A RECENT article in Project Syndicate by Professor Joseph Stiglitz drew our attention yet again to a phenomenon known as the "natural resource curse".
It refers to the curious paradox that many nations with excellent endowment of resources seem to suffer from greater poverty and are at greater chance of conflict than countries with more diversified economies.
One of the features of contemporary economic life is that resource-poor countries, on the whole, tend to outperform resource-rich counties in terms of economic growth. Some theorists have cited the nature of global capitalism as a cause. However, the resource curse does warrant attention in itself.
Jeffrey D. Sachs and Andrew M. Warner argue that "almost without exception, the resource-abundant countries have stagnated in economic growth since the early 1970s, inspiring the term, 'curse of natural resources'. Empirical studies have shown that this curse is a reasonably solid fact (see National Resources and Economic Development: The Curse of Natural resources, European Economic Review, 45, 2001, page 837)".
Stiglitz, a Nobel laureate in Economics, explains some of the reasons for the "dismal performance" of resource-rich countries by the following three characteristics: rent-seeking behaviour, exposure to the boom and bust of commodity prices, and the crowding out of other economic sectors by the dominance of the salience of the specific resource (see The Resource Curse Revisited, www.project-syndicate.org/commentary/the-resource-curse-revisited).
The "curse of natural resources" is a phenomenon that has vexed economists and challenged our common sense notions of why countries ought to be rich and poor.
Understanding how nations with good endowments of natural resources can escape the "resource curse" is one of the critical issues in development and economic theory.

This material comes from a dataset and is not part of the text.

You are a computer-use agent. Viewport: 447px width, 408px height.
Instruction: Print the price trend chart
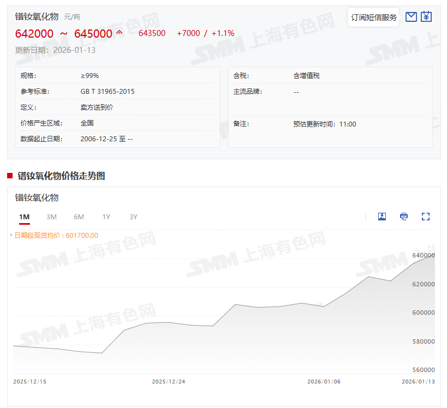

Some of the consequences of the "resource curse" can be a radically uneven distribution of wealth in nations between those who own the natural resources and those who do not, the development of corruption and rent-seeking referred to by Stiglitz above, and potential political instability as a result of these two factors.

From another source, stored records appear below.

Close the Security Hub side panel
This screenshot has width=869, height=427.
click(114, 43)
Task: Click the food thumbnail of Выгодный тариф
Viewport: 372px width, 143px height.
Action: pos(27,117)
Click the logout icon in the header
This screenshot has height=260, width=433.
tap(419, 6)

Interestingly, some important work in economic theory has suggested ways to address the problem of the "curse".
One concept that merits attention is the concept of dynamic comparative advantage.
In comparative advantage theory, competitive advantage is understood as a situation where a country or firm can produce something at a lower opportunity cost than their competitors.

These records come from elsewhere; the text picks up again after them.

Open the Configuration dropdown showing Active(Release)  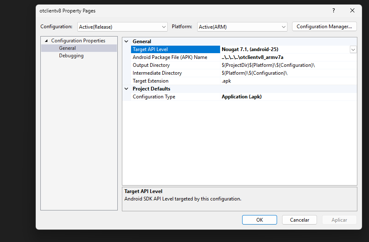[x=122, y=27]
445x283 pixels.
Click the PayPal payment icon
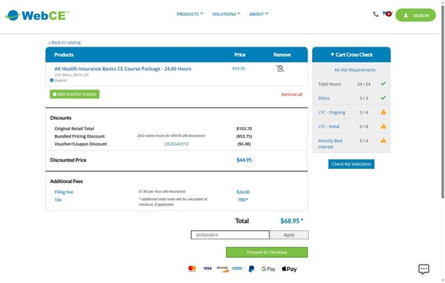coord(251,268)
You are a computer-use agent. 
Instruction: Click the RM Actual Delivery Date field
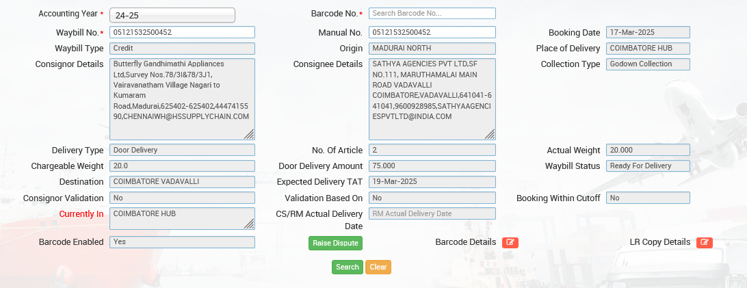point(432,213)
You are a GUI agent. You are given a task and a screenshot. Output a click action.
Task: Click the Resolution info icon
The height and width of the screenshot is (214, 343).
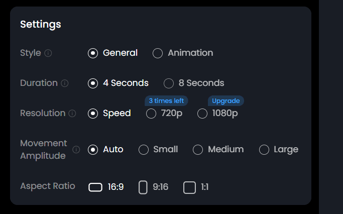72,114
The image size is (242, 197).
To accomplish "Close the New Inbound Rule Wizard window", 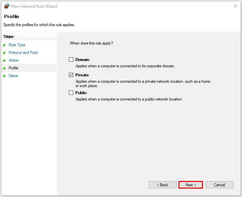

Comparative advantage does not necessarily mean that the country or firm in question necessarily produces a better product than its competitors, but that they can produce or supply the product at a lower cost, a lower opportunity cost.
In many resource-rich countries, their comparative advantage is static. They do not value add or develop their resource in any fundamental way and therefore they are exposed to all the problems of boom bust, corruption and the crowding out of other products or activities.
The "natural resource curse" can mean that you can grow and create wealth in the Gross Domestic Product of a country at the same time as experiencing overall poverty and severe inequality for the majority of people in that country.
As Stiglitz points out historically, "abundant natural wealth often creates rich countries with poor people (see, ibid. The Resource Curse Revisited)".
Dynamic comparative advantage, on the other hand, is "comparative advantage in the long run which can be shaped" and developed through the application of long-term use of technology, innovation and creative long-term thinking (see Joseph E. Stiglitz, From Resource Curse to Blessing, available at www.project-syndicate.org/commentary/from-resource-curse-to-blessing-by-joseph-e--stiglitz)".
Putting in place institutions and infrastructure to ensure that wealth is shared -- and the opportunities that stem from a good resource base are allocated and developed properly -- is one important strategy to develop dynamic comparative advantage.
Focusing on the importance of learning is also critical.
Engaging in education and learning -- whether at the national level or at the level of the firm -- is an important way to develop dynamic comparative advantage.
Countries with a developed "learning advantage" have the capacity to apply Science, the Arts and other intellectual abilities and approaches to the productive process.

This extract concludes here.